◆ ASSIGNED TASK: Say how many lines in the material below contain the word "logo", giving the number alone.

◆ DATA:
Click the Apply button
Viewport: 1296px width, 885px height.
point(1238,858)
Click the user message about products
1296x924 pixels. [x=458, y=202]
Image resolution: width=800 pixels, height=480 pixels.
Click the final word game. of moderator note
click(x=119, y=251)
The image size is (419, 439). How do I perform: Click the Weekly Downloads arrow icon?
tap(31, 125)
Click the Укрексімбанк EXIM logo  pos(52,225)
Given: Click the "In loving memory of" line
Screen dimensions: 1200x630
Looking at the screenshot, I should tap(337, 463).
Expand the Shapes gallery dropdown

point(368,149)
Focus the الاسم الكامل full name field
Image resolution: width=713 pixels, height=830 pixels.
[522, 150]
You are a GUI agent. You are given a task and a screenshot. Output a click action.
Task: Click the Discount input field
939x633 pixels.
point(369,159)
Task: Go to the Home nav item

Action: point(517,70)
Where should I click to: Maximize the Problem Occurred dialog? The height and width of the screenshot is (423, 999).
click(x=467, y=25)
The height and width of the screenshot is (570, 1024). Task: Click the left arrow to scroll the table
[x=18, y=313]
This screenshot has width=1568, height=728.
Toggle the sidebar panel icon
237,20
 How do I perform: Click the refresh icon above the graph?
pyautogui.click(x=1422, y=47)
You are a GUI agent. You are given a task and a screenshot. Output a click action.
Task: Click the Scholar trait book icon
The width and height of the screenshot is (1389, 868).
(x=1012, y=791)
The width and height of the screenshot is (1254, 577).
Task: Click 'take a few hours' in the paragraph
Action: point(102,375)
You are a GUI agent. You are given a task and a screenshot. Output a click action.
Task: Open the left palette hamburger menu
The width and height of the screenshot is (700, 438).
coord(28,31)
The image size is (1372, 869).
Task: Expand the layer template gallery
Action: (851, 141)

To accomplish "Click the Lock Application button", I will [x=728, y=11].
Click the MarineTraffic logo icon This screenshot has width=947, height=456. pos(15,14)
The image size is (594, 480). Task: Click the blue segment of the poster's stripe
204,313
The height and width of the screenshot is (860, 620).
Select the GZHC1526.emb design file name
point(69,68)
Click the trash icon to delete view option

◆ RESULT OF THIS TASK: 2